* START Information provided *

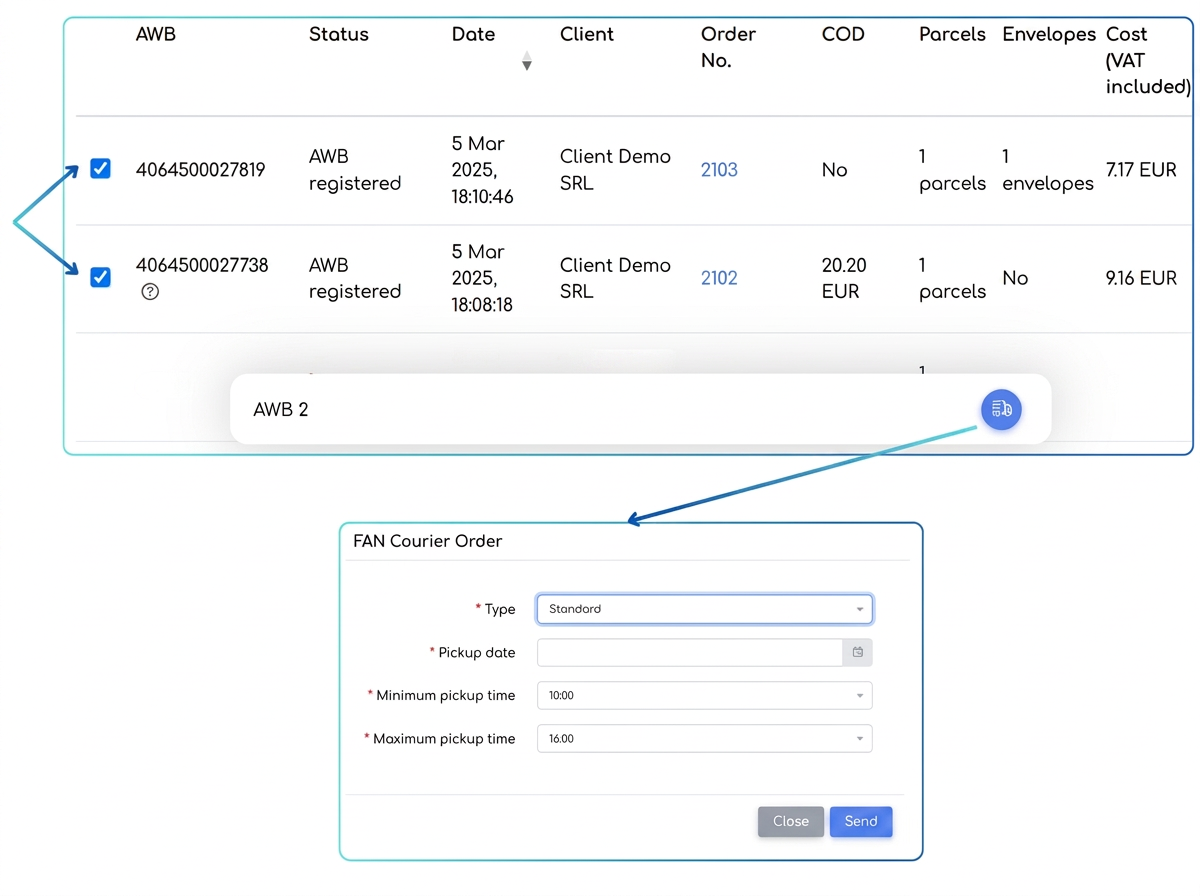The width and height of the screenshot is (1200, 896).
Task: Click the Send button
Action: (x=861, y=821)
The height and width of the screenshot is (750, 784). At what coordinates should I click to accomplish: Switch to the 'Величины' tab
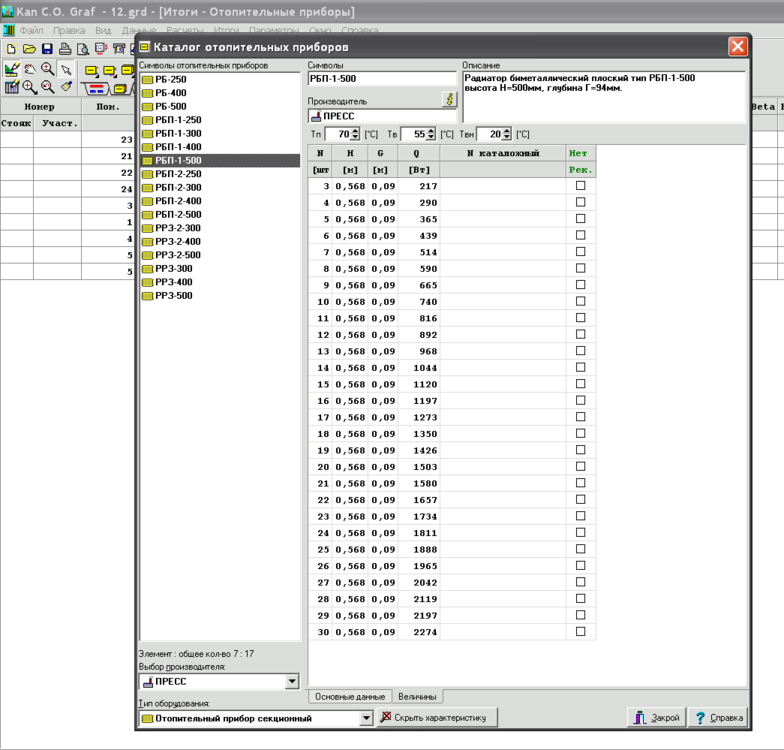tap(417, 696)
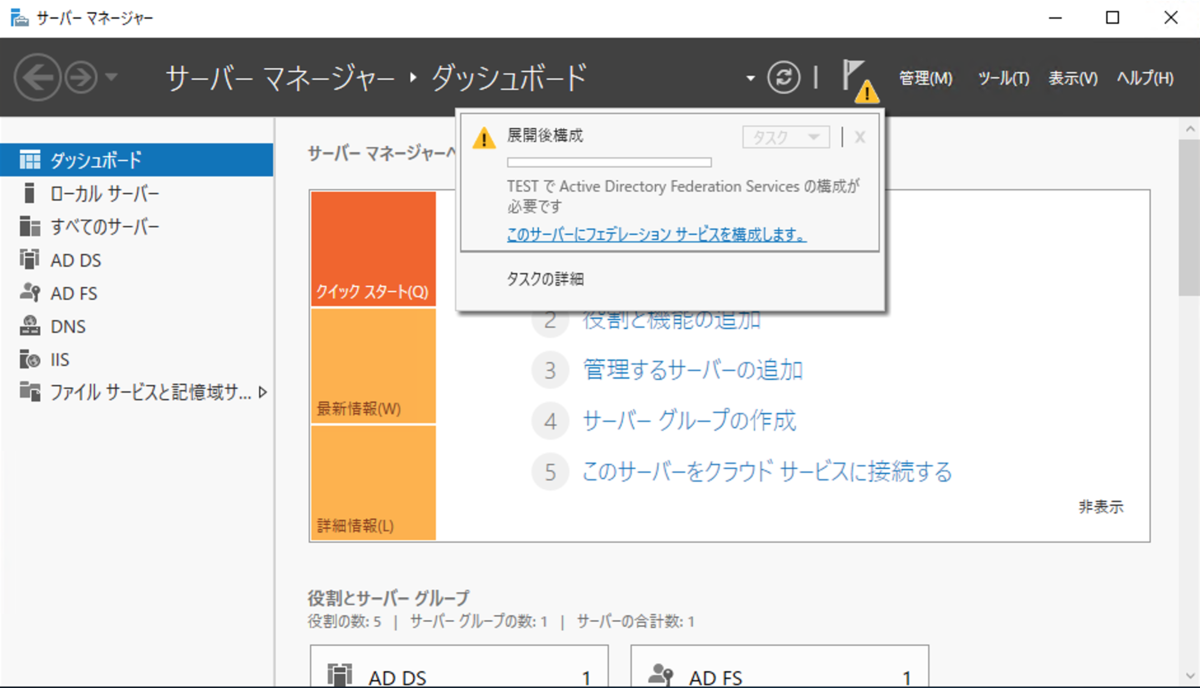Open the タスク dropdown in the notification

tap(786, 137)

* END Information provided *
* START Information provided *

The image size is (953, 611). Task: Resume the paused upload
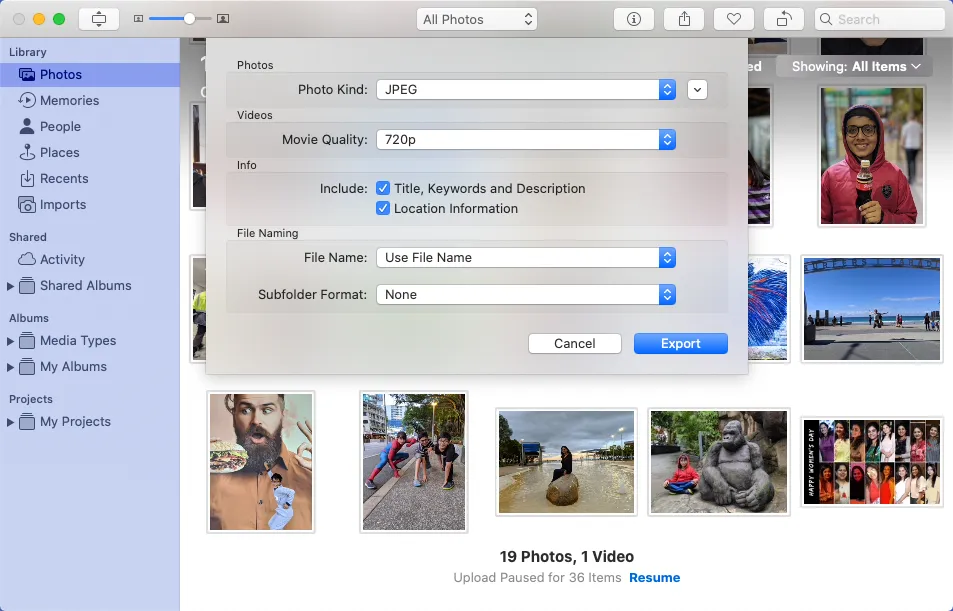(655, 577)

* END Information provided *
* START Information provided *

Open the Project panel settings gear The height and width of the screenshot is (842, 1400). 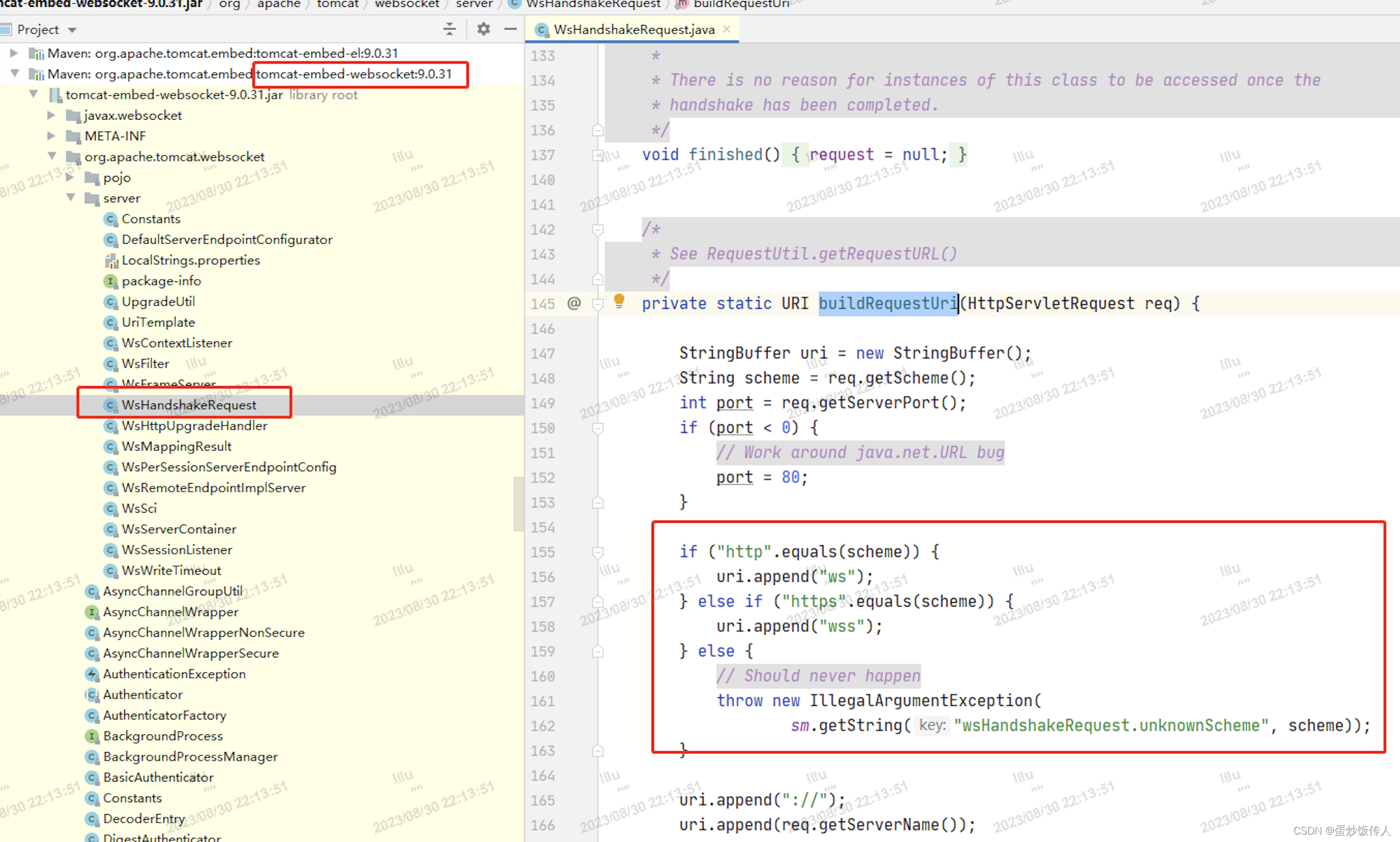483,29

* END Information provided *

> _Task statement_
Reproduce the records verbatim from the line containing "The height and width of the screenshot is (750, 784)." through the line containing "tap(786, 137)", including both of those lines. Omit the pictures from your answer.

> _Response for this exercise_
The height and width of the screenshot is (750, 784). At what coordinates should I click to accomplish: Switch to the 'Величины' tab
tap(417, 696)
Open the タスク dropdown in the notification

tap(786, 137)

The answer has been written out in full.